Paiements

À la conquête du e-commerce

Créé le

24.09.2014

-

Mis à jour le

30.09.2014

HiPay est la branche Paiements de HiMedia Group, l'une des entreprises emblématiques et historiques de la nouvelle économie française, qui se définit comme le concurrent européen de PayPal. Pour son directeur général Europe, les banques restent incontournables pour un simple établissement de paiement.

Qu’est-ce qui a amené HiMedia à se diversifier dans le secteur des paiements ?

HiMedia Group a pour activité historique, la gestion et commercialisation d’espaces publicitaires sur internet. Après la publicité, le paiement est la deuxième source de monétisation d’un site de contenu en ligne. Lorsqu’Allopass a eu cette idée, fin 2000, les lignes de revenus des sites Internet chutaient en raison de l’effondrement du prix du CPM [1] ; à l’inverse, l’audience Internet était en pleine croissance.

La monétisation des contenus digitaux, qui a précédé l’éclosion des sites de e-commerce, devenait donc un élément clé de la stratégie d’une entreprise comme HiMedia Group : ils avaient les éditeurs, nous avions une solution pour leur faire gagner de l’argent et sortir d’un business model où les revenus étaient tirés de la publicité. C’est là le virage stratégique de HiMedia Group, qui avait déjà développé, en 2003-2004, une petite plateforme inspirée d’Allopass.

En février 2006, Allopass, dont j’étais l’un des fondateurs, a été racheté par HiMedia. Nous nous sommes positionnés en tant que « one-stop shop » pour les éditeurs désireux de monétiser une audience liée aux contenus digitaux, par la publicité puis les micro-paiements. En décembre 2008, nous avons obtenu notre agrément d'établissement de monnaie électronique auprès de la Banque nationale de Belgique.

Pourquoi la Belgique ?

Tout simplement parce que la Belgique était l’un des pays à avoir transposé la directive européenne sur les services de paiement qui nous permettait d’avoir un rayonnement international. En 2006, lorsque nous avons entamé les démarches, la France ne l’avait pas encore fait.

Que change pour vous l’obtention de votre licence de monnaie électronique ?

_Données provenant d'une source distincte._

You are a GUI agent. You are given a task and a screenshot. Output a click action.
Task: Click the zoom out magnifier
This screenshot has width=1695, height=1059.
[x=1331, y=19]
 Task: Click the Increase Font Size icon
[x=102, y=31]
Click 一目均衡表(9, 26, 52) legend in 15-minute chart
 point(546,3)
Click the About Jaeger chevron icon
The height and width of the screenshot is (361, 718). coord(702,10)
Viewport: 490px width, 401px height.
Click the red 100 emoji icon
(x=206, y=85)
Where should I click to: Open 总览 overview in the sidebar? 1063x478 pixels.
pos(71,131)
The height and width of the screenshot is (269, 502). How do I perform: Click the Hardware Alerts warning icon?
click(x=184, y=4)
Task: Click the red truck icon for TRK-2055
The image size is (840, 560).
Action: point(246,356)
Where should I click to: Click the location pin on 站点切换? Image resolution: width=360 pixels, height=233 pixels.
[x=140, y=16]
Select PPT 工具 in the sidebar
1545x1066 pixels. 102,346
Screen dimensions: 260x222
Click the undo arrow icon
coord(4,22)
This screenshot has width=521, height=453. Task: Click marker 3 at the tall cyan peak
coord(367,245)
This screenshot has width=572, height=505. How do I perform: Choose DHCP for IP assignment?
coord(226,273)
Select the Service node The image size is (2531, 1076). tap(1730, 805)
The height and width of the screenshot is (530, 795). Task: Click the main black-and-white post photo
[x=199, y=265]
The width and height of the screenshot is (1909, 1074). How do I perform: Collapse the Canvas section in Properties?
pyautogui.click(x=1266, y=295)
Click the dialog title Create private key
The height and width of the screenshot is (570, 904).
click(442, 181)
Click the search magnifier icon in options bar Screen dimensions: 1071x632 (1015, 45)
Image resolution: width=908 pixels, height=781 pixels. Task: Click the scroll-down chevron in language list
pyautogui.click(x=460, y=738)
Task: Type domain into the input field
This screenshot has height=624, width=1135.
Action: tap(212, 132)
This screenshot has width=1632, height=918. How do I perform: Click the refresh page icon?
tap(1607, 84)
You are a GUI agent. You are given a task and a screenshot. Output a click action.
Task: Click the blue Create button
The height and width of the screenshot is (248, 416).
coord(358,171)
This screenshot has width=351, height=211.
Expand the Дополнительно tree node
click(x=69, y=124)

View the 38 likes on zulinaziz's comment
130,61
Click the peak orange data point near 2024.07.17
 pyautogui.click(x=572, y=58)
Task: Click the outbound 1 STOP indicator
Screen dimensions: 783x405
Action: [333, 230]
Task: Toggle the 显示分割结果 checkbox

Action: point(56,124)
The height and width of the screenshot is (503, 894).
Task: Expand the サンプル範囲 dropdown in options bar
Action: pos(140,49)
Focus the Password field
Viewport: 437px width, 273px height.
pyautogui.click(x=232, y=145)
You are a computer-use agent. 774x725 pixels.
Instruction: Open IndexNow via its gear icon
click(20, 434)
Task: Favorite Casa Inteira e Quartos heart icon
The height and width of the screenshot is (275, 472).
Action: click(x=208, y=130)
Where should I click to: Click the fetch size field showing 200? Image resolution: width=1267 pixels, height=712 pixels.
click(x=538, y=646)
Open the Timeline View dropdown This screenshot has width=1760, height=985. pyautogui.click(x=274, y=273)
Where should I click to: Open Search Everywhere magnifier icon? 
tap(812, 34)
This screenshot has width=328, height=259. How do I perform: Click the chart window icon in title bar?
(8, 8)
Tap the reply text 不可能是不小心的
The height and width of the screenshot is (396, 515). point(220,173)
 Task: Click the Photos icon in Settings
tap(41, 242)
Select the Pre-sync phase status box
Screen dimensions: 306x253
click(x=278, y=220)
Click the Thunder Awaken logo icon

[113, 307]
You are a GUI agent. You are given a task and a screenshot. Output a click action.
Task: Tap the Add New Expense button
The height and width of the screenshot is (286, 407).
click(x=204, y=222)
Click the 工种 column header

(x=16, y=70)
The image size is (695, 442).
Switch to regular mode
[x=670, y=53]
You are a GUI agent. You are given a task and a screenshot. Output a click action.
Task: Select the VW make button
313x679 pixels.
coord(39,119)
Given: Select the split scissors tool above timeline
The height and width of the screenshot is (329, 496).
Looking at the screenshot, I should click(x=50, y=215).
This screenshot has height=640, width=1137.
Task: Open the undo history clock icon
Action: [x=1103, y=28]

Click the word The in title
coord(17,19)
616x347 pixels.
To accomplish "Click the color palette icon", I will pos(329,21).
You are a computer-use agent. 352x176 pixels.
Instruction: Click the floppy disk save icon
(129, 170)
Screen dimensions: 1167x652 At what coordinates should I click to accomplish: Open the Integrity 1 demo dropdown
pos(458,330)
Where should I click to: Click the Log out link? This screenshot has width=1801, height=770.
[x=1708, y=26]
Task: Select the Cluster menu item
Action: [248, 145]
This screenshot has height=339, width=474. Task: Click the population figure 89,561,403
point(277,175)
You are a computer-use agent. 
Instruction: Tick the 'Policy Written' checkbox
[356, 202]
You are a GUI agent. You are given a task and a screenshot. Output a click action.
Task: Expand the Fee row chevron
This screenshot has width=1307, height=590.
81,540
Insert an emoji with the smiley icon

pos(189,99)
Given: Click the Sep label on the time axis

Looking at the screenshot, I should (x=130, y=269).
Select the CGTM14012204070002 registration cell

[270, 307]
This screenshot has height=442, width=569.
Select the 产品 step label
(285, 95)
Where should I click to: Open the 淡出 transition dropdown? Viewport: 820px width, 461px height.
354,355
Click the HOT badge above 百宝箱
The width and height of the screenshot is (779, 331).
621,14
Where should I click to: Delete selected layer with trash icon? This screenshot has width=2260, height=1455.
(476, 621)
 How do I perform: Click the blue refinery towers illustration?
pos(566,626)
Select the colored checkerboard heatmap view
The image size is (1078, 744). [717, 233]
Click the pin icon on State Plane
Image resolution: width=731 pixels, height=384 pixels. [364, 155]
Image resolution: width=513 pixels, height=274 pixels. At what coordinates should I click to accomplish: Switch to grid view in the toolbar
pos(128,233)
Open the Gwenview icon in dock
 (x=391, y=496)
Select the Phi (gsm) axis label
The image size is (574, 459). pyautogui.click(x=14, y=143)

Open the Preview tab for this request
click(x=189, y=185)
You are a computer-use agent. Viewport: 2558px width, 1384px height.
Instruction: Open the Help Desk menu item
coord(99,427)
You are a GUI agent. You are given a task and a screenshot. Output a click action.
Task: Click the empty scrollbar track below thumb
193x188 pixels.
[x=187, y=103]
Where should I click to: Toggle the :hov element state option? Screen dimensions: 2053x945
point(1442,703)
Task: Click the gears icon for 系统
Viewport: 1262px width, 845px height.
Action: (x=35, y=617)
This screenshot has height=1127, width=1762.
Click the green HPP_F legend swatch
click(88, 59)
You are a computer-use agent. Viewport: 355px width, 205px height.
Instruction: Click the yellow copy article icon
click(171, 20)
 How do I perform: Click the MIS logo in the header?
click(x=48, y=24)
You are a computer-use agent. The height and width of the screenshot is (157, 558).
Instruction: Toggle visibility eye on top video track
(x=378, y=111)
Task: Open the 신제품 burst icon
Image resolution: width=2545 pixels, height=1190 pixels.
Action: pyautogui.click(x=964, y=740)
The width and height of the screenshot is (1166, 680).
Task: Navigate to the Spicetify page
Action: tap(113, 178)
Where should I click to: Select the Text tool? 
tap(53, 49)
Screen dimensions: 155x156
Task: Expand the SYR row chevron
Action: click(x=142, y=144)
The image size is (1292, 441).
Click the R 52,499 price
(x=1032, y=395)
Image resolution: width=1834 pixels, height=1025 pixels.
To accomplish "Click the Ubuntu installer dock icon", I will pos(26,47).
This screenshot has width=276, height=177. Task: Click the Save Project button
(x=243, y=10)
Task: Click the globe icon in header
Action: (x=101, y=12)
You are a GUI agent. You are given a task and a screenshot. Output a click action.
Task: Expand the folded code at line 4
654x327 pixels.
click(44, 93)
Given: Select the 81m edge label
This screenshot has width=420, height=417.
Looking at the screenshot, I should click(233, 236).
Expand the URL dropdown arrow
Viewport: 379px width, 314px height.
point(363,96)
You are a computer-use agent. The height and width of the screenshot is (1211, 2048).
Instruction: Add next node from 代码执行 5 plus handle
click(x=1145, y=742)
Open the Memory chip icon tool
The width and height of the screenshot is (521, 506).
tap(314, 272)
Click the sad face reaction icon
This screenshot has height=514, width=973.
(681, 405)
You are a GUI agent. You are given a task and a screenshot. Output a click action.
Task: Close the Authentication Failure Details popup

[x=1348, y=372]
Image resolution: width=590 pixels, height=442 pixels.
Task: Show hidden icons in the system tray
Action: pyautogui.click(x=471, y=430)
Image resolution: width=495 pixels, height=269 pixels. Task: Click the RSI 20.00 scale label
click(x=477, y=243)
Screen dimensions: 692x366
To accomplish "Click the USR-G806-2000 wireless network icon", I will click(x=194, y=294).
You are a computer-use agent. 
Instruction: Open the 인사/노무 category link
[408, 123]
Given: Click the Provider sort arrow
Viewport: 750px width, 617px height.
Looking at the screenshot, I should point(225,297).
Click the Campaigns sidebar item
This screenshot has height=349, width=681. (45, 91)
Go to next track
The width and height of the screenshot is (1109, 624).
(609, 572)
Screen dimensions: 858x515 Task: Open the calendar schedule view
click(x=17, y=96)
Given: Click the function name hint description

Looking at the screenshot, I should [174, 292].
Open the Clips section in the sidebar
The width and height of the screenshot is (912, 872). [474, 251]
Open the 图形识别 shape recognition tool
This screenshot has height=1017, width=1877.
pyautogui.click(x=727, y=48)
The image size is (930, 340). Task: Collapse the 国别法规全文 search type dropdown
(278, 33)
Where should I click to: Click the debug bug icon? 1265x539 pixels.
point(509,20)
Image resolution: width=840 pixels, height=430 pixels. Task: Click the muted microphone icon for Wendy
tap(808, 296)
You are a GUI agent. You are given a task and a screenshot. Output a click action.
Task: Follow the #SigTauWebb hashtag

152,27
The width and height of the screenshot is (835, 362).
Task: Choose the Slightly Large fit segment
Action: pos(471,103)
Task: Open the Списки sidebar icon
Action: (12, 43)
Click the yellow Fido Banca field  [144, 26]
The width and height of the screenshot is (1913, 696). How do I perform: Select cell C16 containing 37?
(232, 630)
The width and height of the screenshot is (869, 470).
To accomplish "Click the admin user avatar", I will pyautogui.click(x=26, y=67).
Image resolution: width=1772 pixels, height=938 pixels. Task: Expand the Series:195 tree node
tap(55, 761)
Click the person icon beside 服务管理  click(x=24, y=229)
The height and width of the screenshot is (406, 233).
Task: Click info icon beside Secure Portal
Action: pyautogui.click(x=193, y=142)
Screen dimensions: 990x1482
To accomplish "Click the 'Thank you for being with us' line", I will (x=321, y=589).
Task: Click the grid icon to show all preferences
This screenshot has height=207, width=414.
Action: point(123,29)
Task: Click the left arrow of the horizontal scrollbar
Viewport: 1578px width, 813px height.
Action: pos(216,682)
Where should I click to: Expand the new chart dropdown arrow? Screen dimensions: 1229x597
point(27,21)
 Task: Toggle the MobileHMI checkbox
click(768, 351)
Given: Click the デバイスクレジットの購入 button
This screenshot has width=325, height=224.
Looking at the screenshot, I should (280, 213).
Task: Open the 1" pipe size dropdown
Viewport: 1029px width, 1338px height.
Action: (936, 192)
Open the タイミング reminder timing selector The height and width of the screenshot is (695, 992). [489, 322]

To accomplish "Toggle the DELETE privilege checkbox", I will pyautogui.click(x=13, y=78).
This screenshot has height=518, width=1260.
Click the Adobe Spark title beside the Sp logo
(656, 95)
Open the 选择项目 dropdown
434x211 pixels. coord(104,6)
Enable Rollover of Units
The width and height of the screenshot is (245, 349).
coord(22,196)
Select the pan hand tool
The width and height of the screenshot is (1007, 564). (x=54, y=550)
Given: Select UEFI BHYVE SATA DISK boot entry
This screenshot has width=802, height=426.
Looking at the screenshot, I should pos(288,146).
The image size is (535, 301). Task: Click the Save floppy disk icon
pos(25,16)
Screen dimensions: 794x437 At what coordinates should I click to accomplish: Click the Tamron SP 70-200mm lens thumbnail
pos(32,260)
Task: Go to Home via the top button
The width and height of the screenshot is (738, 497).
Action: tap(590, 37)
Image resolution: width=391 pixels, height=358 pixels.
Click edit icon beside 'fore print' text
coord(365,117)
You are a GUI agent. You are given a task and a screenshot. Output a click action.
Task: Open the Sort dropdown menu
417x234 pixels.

L’obtention de cette licence nous permet de nous adresser à une cible nouvelle, celle des sites de e-commerce. C’est alors que nous avons lancé en septembre 2009 la plateforme HiPay Wallet, qui est un portefeuille électronique, un "Paypal-like". Dès 2011 nous avons rencontré les premiers freins à l’acception du wallet par les e-commerçants d'une certaine taille, avec l’obligation pour les clients du marchand de créer un compte. Comme cette activité suppose une course à la transformation et à l’optimisation du parcours client - car le coût d’acquisition d’un client est de plus en plus élevé, concurrence oblige -, l’effort est permanent.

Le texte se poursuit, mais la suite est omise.